黙々と私の荷物を拾う作業をしてくれていた塚原くんが、浅羽くんの頭をバシンと叩く。「さっさと財布返してやれ!つーかお前ちゃんと拾え!お前のせいだろ!オレが澤原さんにぶつかったの!」「えーそこオレのせいにしちゃうんだー要最低ー」なんて言い合う二人に言葉を挟む隙もなくなる。そ…そうだ、今日はバレンタインのチョコの材料買いにいく予定だったから、お金をお母さんにもらったんだった。
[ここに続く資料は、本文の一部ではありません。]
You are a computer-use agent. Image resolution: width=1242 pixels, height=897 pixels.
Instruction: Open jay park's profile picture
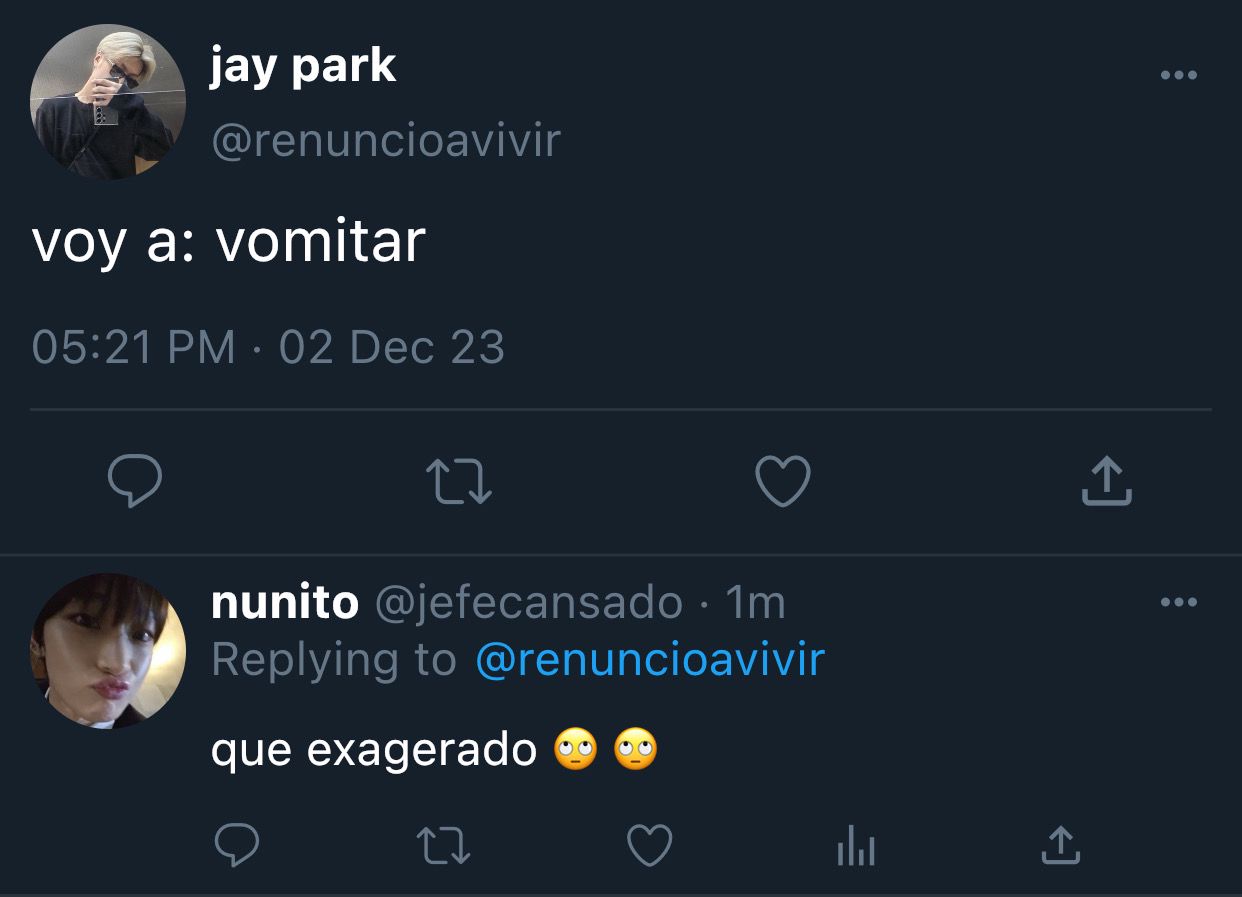(108, 102)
細かいのないから万札でって…

「ほら困ってるだろ!早く返してやれって」
「あーはいはい。澤原さん、返却するね」
「う、うん…」
「荷物もこれで全部だよな?」

浅羽くんから財布を受け取り、そして塚原くんが回収してくれた荷物も鞄にしまう。えっと、とりあえず見る限りは何も落ちてない…かな。財布と家の鍵と携帯さえあれば何とかなるし…と考えて、視線を床から塚原くん達に戻す

「(…!)」

…あ、荷物を拾うためにしゃがみこんだからかいつもより浅羽くんとの距離が近い…。というか、こんな距離まで近付いたことなんてないや…当たり前だけど。今さら熱くなる顔を意識しないように努めながら、私は「あ…え、えっと大丈夫みたい。ありがとう」と返答をして鞄を抱えこんだ。…もう私行っても大丈夫、だよね?ふらふらと立ち上がり、私は「さ、さようならっ」と二人に別れの言葉を紡ぎ、バッと頭を下げた

「?あぁ、じゃあな」
「あ、さよなら。また明日」

…別れの言葉ぐらいでこんなにキョドる私も大概だよなあ、なんて。もしかしたら浅羽くんと塚原くんに変に思われたかもしれない…。そんなことを考えて私は廊下を駆け出した。また明日。浅羽くんの言葉が耳に反響する。ー…明日はいよいよバレンタイン。ああどうしよう、今から緊張する…。明日私は目の前のこの人に本命チョコを渡すんだ。妙にふわふわした感覚がいやに気持ち悪かった


−−−−−−
片思いの苦しみ。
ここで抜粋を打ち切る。